India Online Food Delivery Market will be US$ 21.41 Billion by 2026, from US$ 4.66
Billion in 2020.India Online Food Delivery Industry will grow at a staggering CAGR of
28.94% during 2020-2026.

India online food delivery industry is going through a revolutionary phase. In recent


years, this market has shown huge prospects and attracted heavy investments. After
the US$ 250 Million new investment Zomato valuation was of US$ 5.4 Billion, up
from US$ 3.9 Billion in December last year. Similarly, its rival Swiggy is in advanced
stages of talks with SoftBank to invest up to US$ 450 Million into food delivery start-
up, which will peg its valuation to US$ 5 Billion. This is one of the few industries
which are growing with double digit CAGR. 

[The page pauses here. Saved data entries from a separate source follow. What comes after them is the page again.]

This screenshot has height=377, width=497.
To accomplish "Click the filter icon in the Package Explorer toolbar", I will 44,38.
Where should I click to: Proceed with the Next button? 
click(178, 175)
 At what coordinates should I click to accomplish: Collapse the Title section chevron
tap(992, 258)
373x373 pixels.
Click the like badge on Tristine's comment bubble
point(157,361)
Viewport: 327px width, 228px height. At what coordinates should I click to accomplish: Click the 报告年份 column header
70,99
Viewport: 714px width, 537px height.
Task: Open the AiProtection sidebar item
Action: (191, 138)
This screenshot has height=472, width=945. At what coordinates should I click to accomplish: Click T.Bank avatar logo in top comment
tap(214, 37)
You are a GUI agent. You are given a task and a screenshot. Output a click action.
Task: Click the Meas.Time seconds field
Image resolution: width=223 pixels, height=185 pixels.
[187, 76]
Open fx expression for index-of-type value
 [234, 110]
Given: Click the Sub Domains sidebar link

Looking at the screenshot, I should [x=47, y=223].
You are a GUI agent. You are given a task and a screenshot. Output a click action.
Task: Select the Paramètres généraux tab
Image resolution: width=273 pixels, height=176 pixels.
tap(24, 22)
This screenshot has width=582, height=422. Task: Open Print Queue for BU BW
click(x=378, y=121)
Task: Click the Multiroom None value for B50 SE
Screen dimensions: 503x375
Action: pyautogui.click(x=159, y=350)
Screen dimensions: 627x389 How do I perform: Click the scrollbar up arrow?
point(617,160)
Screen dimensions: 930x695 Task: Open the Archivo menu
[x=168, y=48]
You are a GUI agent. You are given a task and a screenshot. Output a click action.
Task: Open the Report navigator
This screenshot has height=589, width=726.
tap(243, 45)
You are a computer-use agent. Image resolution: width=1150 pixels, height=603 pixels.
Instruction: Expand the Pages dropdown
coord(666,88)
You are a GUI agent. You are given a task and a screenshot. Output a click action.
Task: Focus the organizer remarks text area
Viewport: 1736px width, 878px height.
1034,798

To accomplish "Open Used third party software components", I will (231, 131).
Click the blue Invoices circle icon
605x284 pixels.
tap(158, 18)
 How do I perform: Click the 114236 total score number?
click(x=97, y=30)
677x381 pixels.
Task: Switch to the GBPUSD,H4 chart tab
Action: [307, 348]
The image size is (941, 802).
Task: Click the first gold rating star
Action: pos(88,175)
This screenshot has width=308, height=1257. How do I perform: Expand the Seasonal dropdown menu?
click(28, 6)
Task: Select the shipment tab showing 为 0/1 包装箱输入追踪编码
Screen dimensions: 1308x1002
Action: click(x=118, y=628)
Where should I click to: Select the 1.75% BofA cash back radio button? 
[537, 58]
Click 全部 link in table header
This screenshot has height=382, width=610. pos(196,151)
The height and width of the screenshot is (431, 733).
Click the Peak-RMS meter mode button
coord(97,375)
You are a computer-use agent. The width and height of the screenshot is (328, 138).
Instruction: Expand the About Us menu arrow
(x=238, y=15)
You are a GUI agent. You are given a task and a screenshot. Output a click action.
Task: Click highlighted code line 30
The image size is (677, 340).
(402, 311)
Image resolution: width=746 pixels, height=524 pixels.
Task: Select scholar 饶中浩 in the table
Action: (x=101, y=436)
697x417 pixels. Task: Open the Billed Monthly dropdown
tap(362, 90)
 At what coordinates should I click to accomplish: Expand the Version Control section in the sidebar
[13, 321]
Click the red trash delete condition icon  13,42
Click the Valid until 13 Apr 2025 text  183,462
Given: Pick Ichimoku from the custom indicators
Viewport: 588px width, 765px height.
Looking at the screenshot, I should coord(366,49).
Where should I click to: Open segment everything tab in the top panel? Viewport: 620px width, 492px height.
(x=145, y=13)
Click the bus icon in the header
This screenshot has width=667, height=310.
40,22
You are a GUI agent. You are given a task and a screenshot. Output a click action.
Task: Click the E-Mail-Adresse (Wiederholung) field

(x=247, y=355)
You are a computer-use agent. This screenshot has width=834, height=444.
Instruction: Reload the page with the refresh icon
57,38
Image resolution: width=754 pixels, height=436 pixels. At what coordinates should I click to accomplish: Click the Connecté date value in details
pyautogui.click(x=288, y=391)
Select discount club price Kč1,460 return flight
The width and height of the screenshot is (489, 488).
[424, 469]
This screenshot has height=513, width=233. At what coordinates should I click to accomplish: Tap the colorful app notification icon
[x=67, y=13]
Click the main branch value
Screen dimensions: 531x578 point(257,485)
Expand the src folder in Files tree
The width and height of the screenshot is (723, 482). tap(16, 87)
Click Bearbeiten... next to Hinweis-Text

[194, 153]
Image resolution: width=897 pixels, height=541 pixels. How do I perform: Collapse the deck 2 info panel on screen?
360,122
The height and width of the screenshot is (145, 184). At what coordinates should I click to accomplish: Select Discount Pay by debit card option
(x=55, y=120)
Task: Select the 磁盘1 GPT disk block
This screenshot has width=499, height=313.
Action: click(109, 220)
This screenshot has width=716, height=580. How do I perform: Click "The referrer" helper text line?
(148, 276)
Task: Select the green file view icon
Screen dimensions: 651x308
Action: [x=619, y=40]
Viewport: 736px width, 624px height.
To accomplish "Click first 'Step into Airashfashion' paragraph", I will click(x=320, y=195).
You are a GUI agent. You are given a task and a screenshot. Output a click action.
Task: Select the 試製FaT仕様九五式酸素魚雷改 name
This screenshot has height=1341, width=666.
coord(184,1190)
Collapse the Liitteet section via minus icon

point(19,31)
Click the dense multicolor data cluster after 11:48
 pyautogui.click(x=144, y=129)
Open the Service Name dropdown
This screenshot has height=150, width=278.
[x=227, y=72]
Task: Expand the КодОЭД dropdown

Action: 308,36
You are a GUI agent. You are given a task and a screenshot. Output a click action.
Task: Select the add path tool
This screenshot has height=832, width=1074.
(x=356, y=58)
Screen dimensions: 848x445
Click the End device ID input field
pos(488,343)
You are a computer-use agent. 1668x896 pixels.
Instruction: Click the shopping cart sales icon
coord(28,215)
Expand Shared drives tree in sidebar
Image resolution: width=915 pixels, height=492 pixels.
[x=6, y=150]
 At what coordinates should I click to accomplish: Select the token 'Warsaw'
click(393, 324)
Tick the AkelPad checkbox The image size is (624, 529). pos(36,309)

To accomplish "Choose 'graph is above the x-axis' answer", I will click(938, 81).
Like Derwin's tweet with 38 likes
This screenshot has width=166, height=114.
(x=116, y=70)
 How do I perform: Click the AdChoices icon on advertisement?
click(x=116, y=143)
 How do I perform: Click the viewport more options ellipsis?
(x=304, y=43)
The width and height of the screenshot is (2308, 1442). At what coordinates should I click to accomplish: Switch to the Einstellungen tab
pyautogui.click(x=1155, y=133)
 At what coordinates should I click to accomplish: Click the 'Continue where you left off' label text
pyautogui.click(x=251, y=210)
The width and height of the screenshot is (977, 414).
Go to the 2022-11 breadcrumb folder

Online food delivery works on two delivery types i.e., Aggregator & Cloud Kitchen.
The Food Aggregators allow consumers to compare and order their meals from
different restaurants through a single app. It is more prevalent in India than Cloud
kitchens as cloud kitchens are commercial facilities purpose-built to produce food
specifically for delivery. Factors that are propelling India's online delivery market are
changing lifestyle and eating habits. Hectic schedule and growing disposable income
in India push people towards ready-to-eat food at a cheaper rate.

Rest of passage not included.